**MATERIAL**
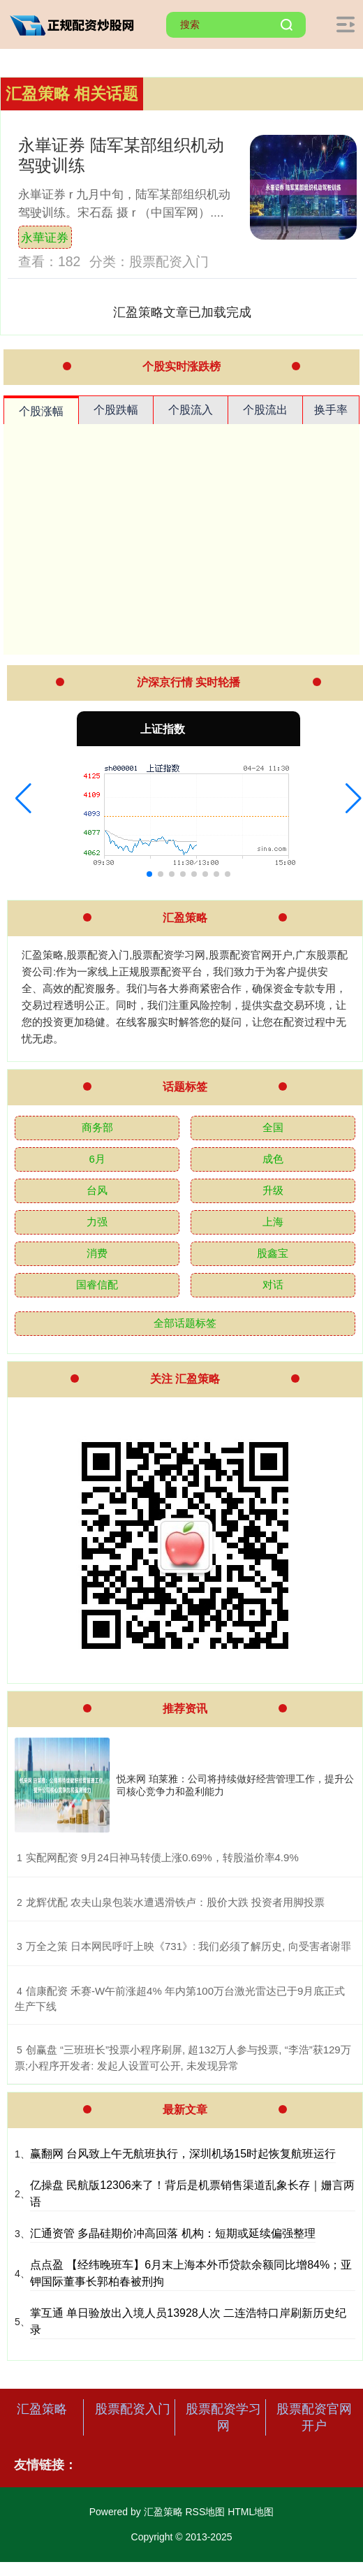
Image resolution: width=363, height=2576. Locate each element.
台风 (97, 1190)
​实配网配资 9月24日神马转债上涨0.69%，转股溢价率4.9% (162, 1857)
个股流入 (190, 410)
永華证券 (44, 238)
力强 (97, 1222)
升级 (272, 1190)
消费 (97, 1253)
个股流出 (265, 410)
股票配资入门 (132, 2409)
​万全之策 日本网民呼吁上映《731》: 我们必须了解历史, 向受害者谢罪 (188, 1946)
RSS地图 (205, 2511)
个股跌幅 (116, 410)
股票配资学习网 (223, 2417)
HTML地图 (251, 2511)
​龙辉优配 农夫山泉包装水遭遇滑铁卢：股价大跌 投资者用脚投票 (175, 1902)
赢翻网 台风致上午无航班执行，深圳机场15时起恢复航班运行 (183, 2154)
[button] (23, 798)
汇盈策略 (42, 2409)
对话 (272, 1284)
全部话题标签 (185, 1323)
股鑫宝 (272, 1253)
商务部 (97, 1127)
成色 (272, 1159)
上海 (272, 1222)
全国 (272, 1127)
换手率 (331, 410)
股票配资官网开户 (314, 2417)
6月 (97, 1159)
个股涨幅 (41, 411)
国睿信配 (97, 1284)
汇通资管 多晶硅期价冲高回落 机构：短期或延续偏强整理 (173, 2233)
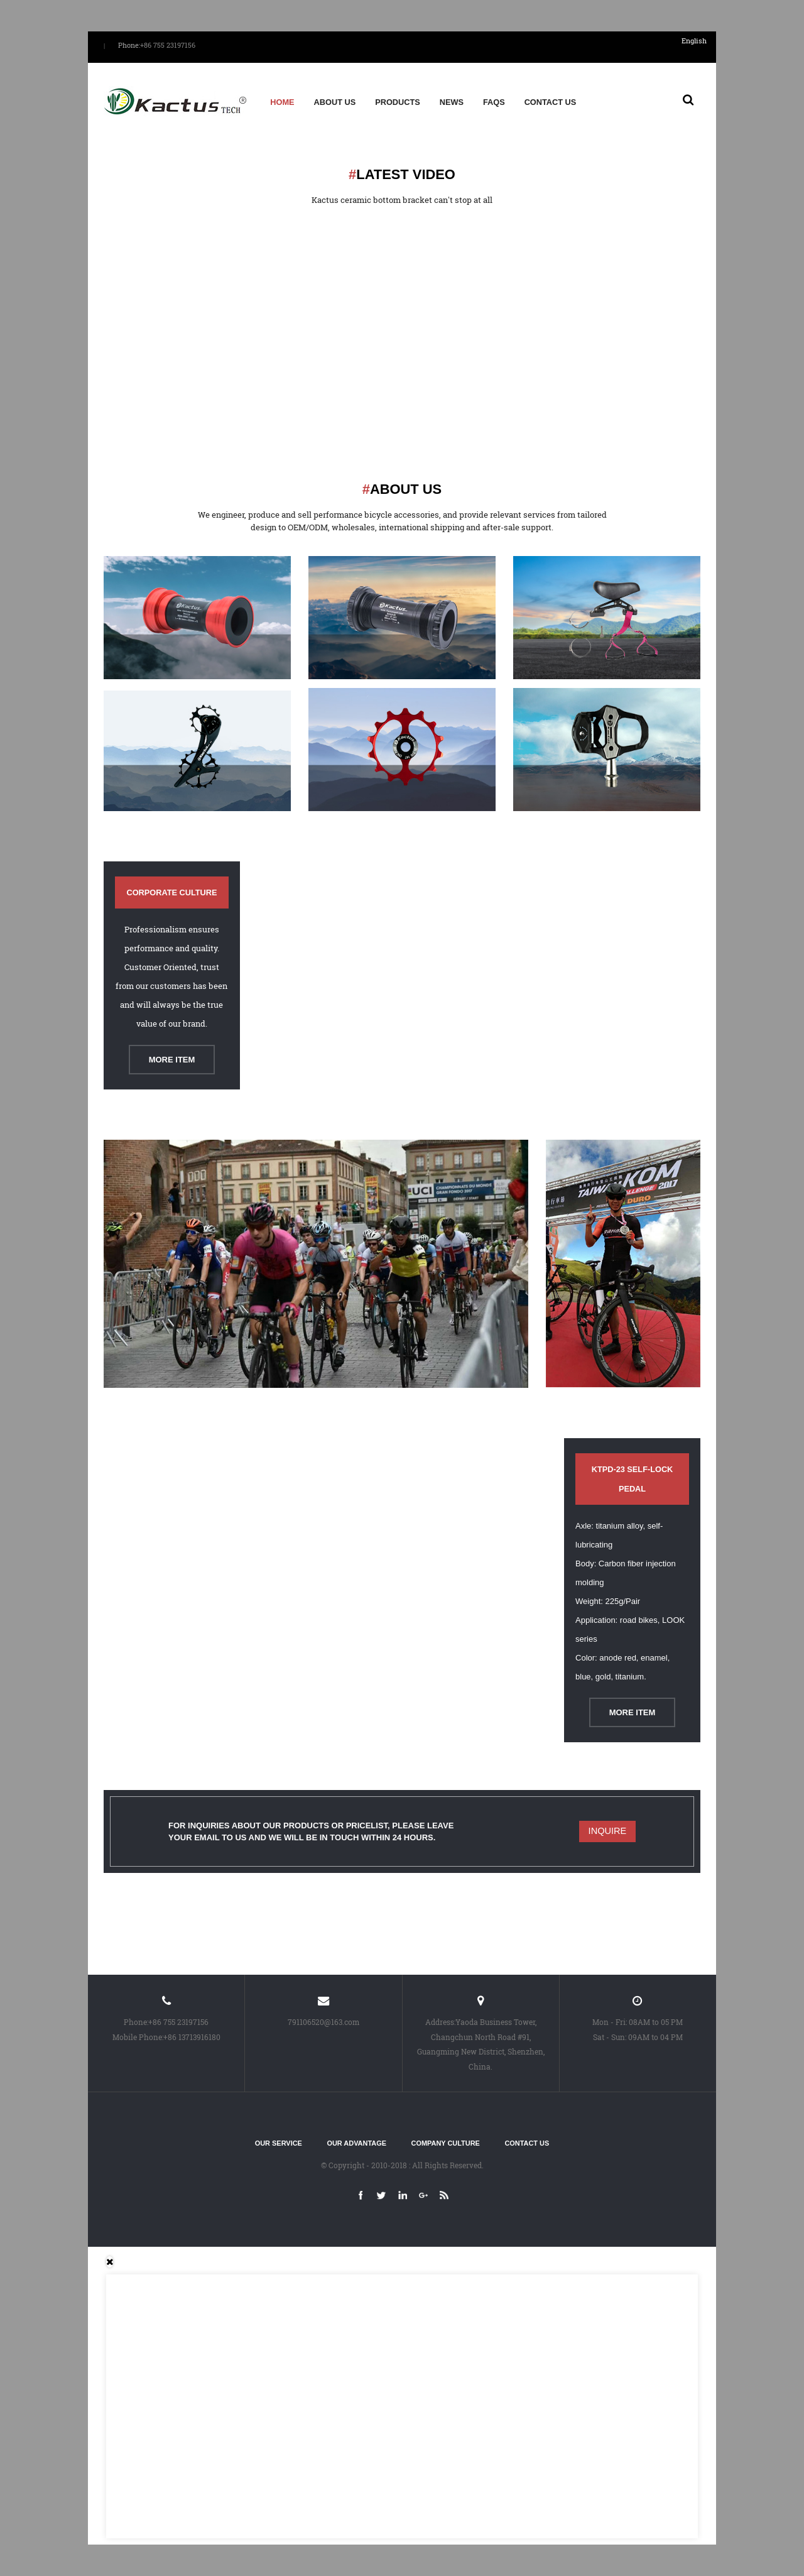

**EXERCISE**
Set down every line of the material above again, word for word, leaving out the pictures.

**WRITTEN SOLUTION**
Image resolution: width=363, height=2576. Locate each element.
台风 (97, 1190)
​实配网配资 9月24日神马转债上涨0.69%，转股溢价率4.9% (162, 1857)
个股流入 (190, 410)
永華证券 (44, 238)
力强 (97, 1222)
升级 (272, 1190)
消费 (97, 1253)
个股流出 (265, 410)
股票配资入门 (132, 2409)
​万全之策 日本网民呼吁上映《731》: 我们必须了解历史, 向受害者谢罪 (188, 1946)
RSS地图 (205, 2511)
个股跌幅 (116, 410)
股票配资学习网 (223, 2417)
HTML地图 (251, 2511)
​龙辉优配 农夫山泉包装水遭遇滑铁卢：股价大跌 投资者用脚投票 (175, 1902)
赢翻网 台风致上午无航班执行，深圳机场15时起恢复航班运行 (183, 2154)
[button] (23, 798)
汇盈策略 (42, 2409)
对话 (272, 1284)
全部话题标签 (185, 1323)
股鑫宝 (272, 1253)
商务部 (97, 1127)
成色 (272, 1159)
上海 (272, 1222)
全国 (272, 1127)
换手率 (331, 410)
股票配资官网开户 (314, 2417)
6月 (97, 1159)
个股涨幅 (41, 411)
国睿信配 (97, 1284)
汇通资管 多晶硅期价冲高回落 机构：短期或延续偏强整理 (173, 2233)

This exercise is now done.